My theory is that after spending, oh, the last decade of my life stressing out with last-minute homework every Sunday night, I have become hardwired into finding something, anything to panic about each week. The long-term significance of that something may be next to nothing, but for a good three hours, it will be the only thought in my head.

Maybe it’s bills, maybe it’s about a boy, maybe it’s that damn speeding ticket, maybe it’s the POS slipcover for my couch that I should really just return, maybe it’s a thousand things I’ve put off for too long. Okay, this week it’s all of them.

But this morning? All was well. Hell, I got to meet Matt Haughey. This afternoon? I was in the garage stripping paint with a heat gun and a sander, loving every sweaty minute of it. Tomorrow morning? I’ll happily rise and shine when my alarm goes off.

But somewhere around when Desperate Housewives starts, my thoughts turn to things that make me cranky.

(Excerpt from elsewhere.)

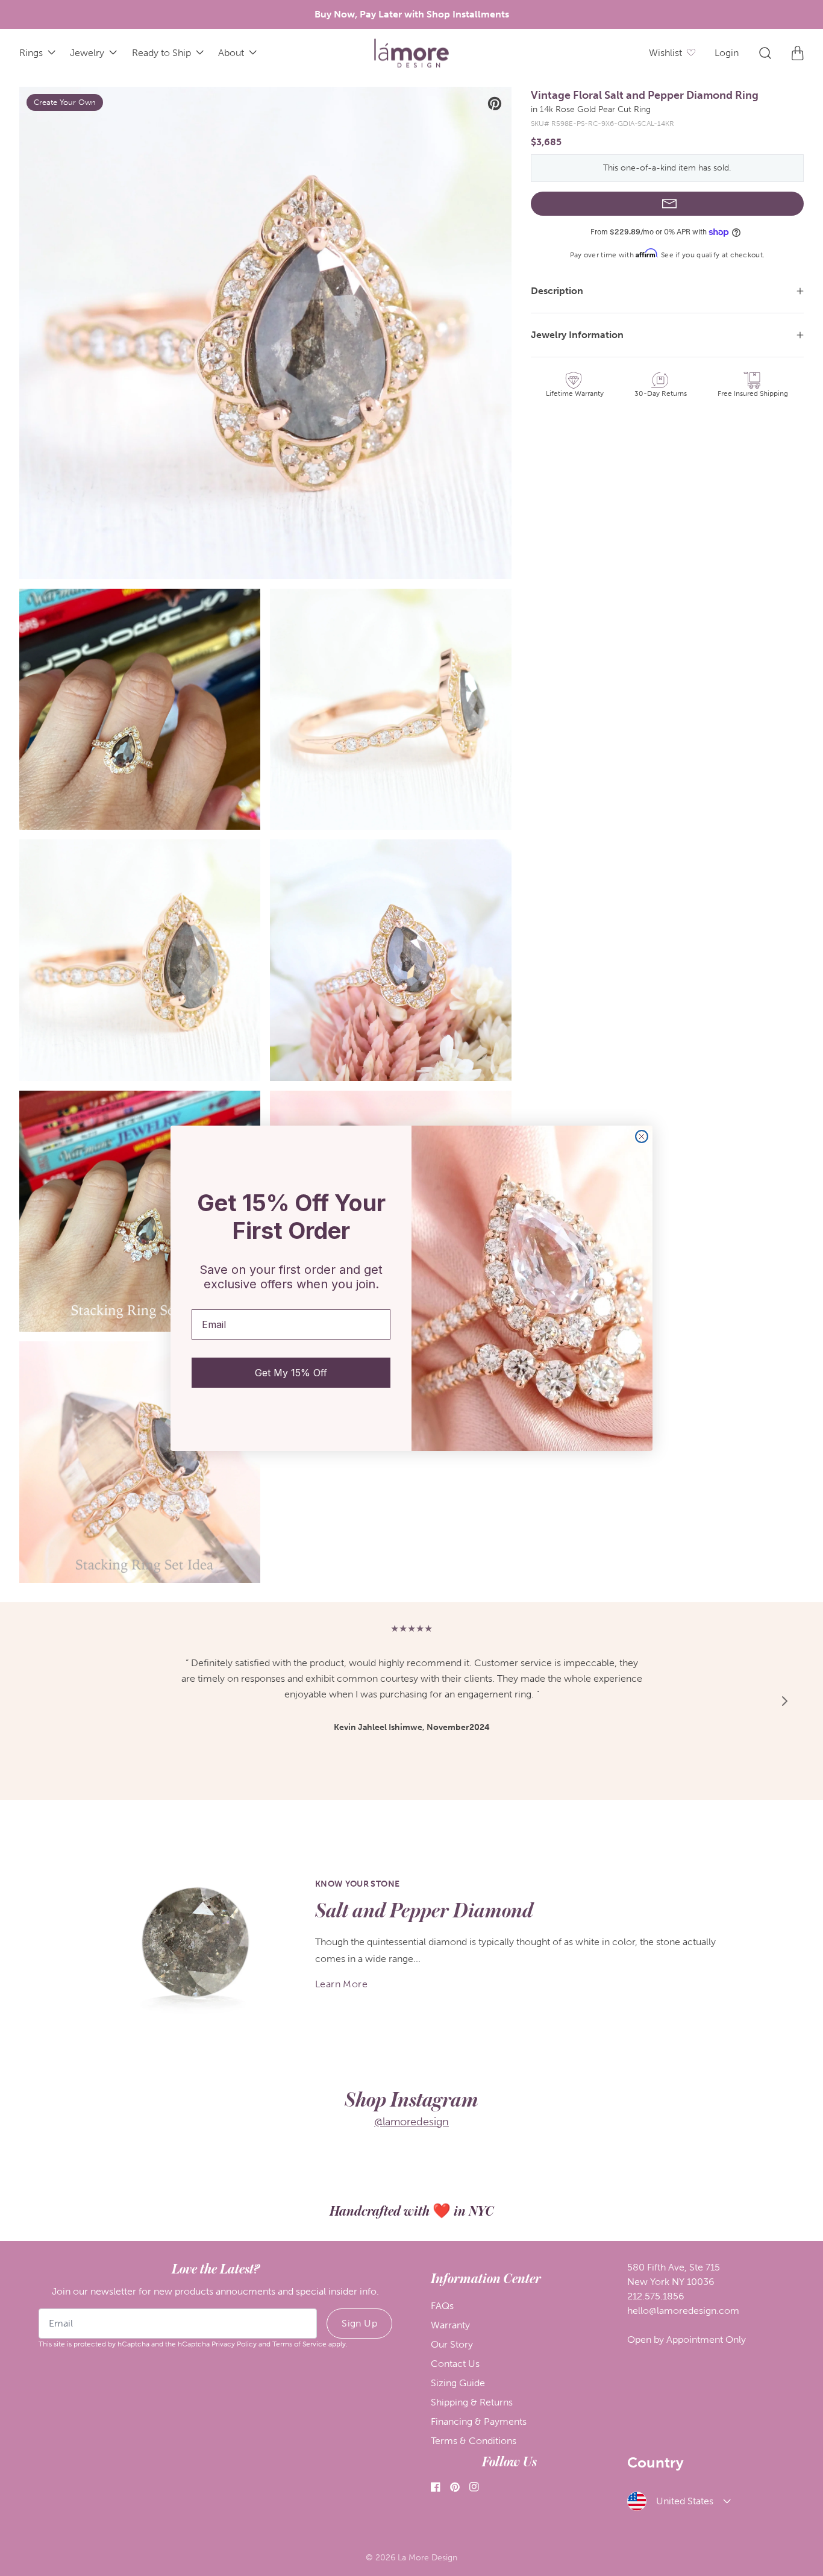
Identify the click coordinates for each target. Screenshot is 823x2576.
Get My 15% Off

When Brothers and Sisters is over and I don’t have a TV show to distract myself, it gets worse. And then I think I need to write a blog entry about Sunday self-loathing in case I’m not the only one. Most weeks I decide to read a book or go to bed early instead.

This week I’m blogging it. So. Sunday self-loathing. Is it just me?

Posted: 9:26 pm · Category: Theories · Comments: 1


No, really, I love you

04
Dec
2006

Since the first time I got good and drunk at a house party (man, that was an awesome night), I’ve noticed a sort of post-drinking halo effect.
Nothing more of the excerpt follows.